| Exercise description |
Copy the material below line for line, changing nothing.

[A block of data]
-- -- --

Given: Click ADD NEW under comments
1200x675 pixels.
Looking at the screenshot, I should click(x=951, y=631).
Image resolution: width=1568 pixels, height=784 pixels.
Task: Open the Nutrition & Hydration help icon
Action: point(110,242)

-- -- --

| Finished exercise |
Given: Click ADD NEW under comments
1200x675 pixels.
Looking at the screenshot, I should click(x=951, y=631).
Image resolution: width=1568 pixels, height=784 pixels.
Task: Open the Nutrition & Hydration help icon
Action: point(110,242)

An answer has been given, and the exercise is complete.